**ACTIVITY:**
Starting at the line below with "Référence : (43, 843)" and stopping at the line with "Sitemap (372, 2553)", please print each line exactly, those two included, and skip every picture.

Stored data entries
────────────────────

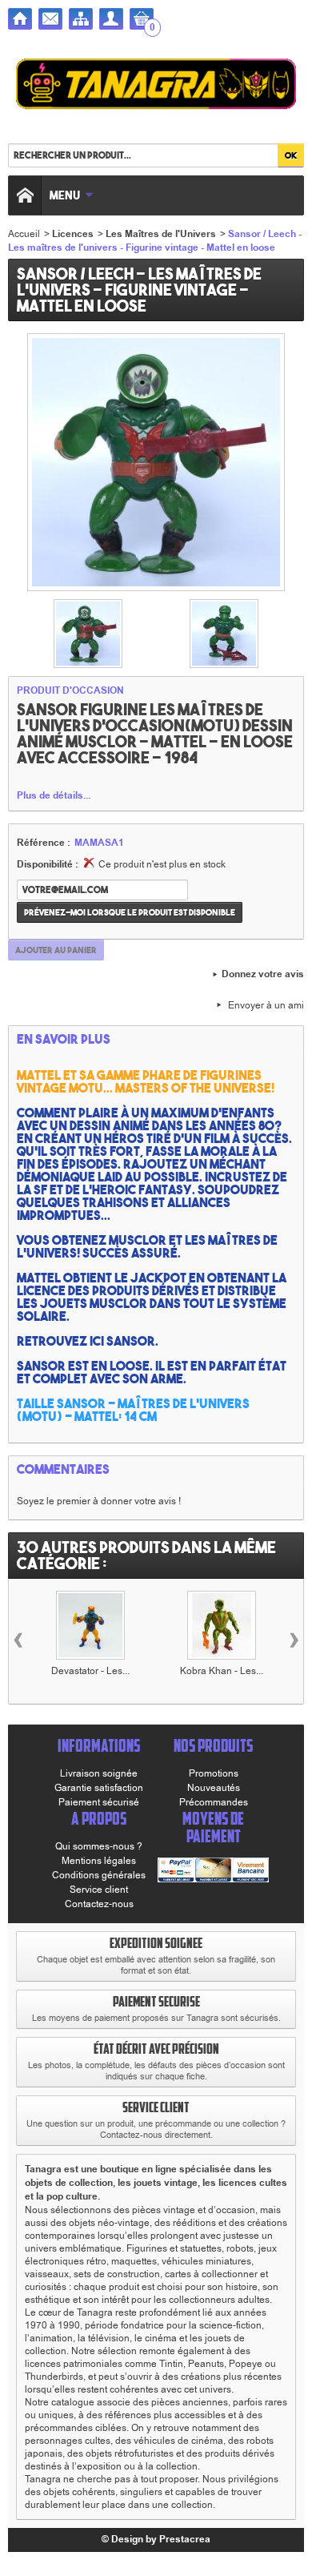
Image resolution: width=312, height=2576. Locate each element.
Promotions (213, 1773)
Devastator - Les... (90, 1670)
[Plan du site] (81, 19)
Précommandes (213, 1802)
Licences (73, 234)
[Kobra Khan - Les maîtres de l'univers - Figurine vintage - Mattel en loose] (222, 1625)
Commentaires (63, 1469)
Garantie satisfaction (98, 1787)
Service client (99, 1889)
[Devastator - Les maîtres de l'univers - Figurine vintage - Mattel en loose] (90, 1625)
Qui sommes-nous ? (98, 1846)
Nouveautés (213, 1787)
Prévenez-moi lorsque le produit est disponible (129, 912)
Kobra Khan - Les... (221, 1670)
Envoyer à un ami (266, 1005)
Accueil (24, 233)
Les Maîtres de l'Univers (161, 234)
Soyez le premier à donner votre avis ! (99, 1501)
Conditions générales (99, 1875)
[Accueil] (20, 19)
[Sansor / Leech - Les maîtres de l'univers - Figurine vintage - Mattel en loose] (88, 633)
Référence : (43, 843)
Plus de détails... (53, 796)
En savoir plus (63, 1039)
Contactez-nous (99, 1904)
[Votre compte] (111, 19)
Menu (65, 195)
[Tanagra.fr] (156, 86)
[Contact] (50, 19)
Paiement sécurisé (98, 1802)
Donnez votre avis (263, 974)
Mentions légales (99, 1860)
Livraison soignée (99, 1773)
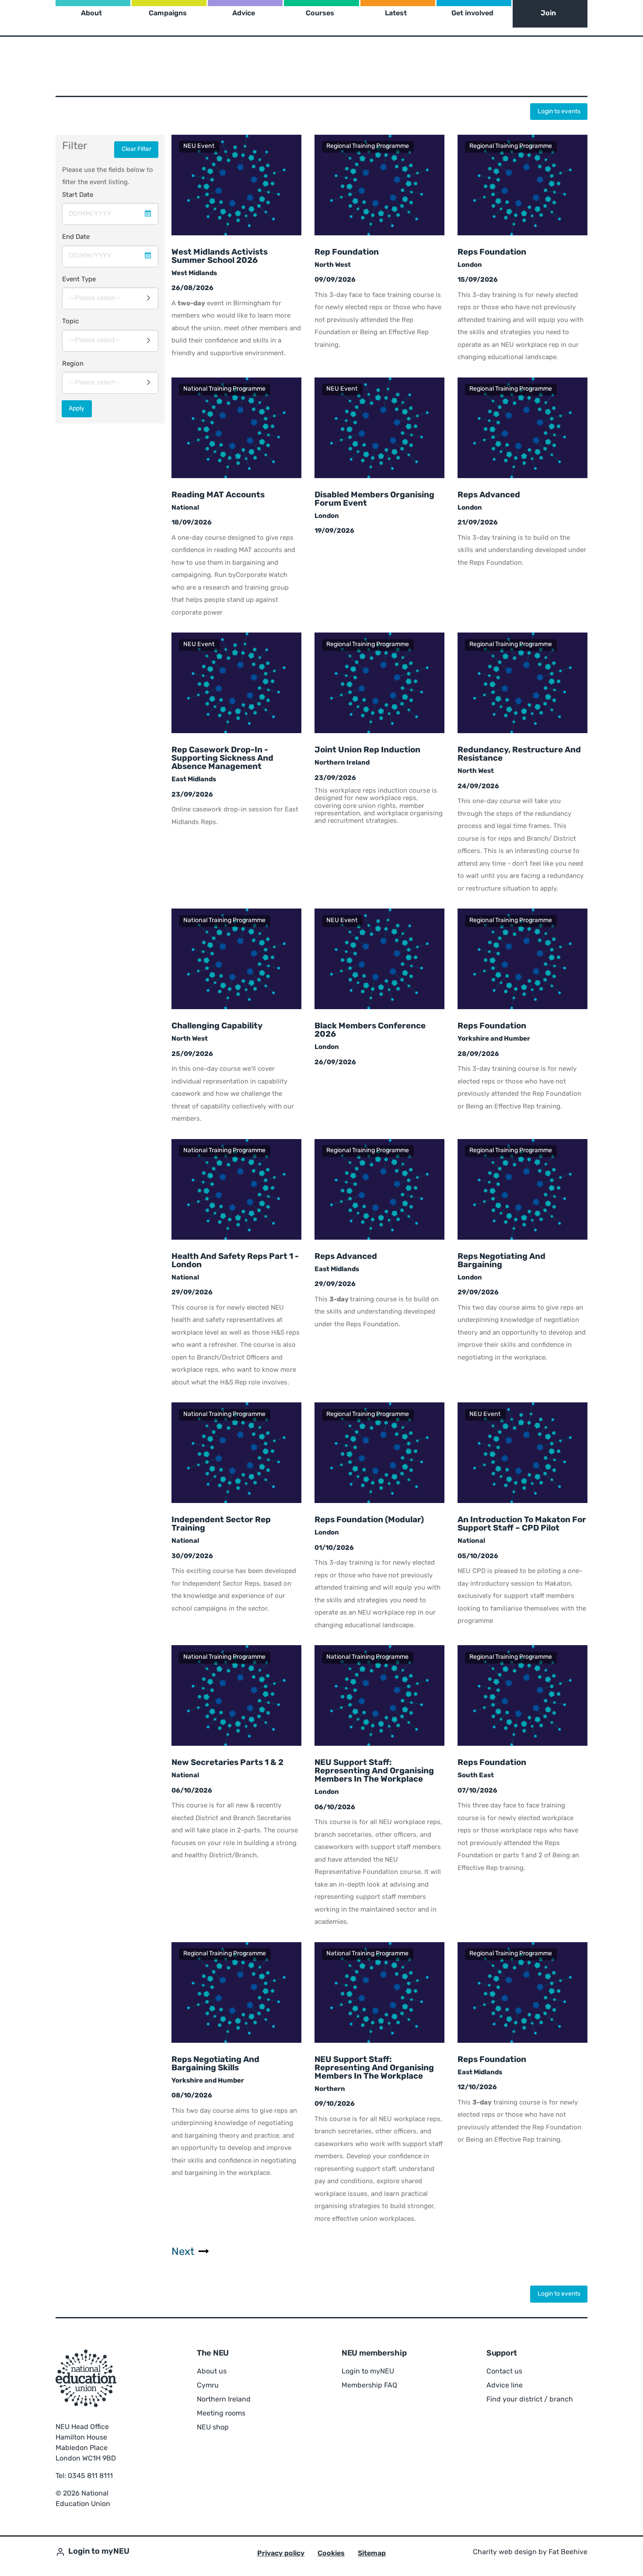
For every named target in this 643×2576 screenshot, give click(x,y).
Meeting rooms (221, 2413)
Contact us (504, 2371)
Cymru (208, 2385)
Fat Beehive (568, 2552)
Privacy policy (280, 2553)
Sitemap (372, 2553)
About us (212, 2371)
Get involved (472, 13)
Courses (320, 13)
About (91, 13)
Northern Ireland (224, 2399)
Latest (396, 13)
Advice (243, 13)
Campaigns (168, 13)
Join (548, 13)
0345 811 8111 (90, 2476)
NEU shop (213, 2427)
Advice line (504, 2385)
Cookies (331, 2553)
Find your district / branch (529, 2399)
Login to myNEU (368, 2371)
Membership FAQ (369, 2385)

────────────────────

**SOLUTION FOR THIS EXERCISE:**
Référence : (43, 843)
Plus de détails... (53, 796)
En savoir plus (63, 1039)
Contactez-nous (99, 1904)
[Votre compte] (111, 19)
Menu (65, 195)
[Tanagra.fr] (156, 86)
[Contact] (50, 19)
Paiement sécurisé (98, 1802)
Donnez votre avis (263, 974)
Mentions légales (99, 1860)
Livraison soignée (99, 1773)
For every named target in this 643×2576 screenshot, give click(x,y).
Meeting rooms (221, 2413)
Contact us (504, 2371)
Cymru (208, 2385)
Fat Beehive (568, 2552)
Privacy policy (280, 2553)
Sitemap (372, 2553)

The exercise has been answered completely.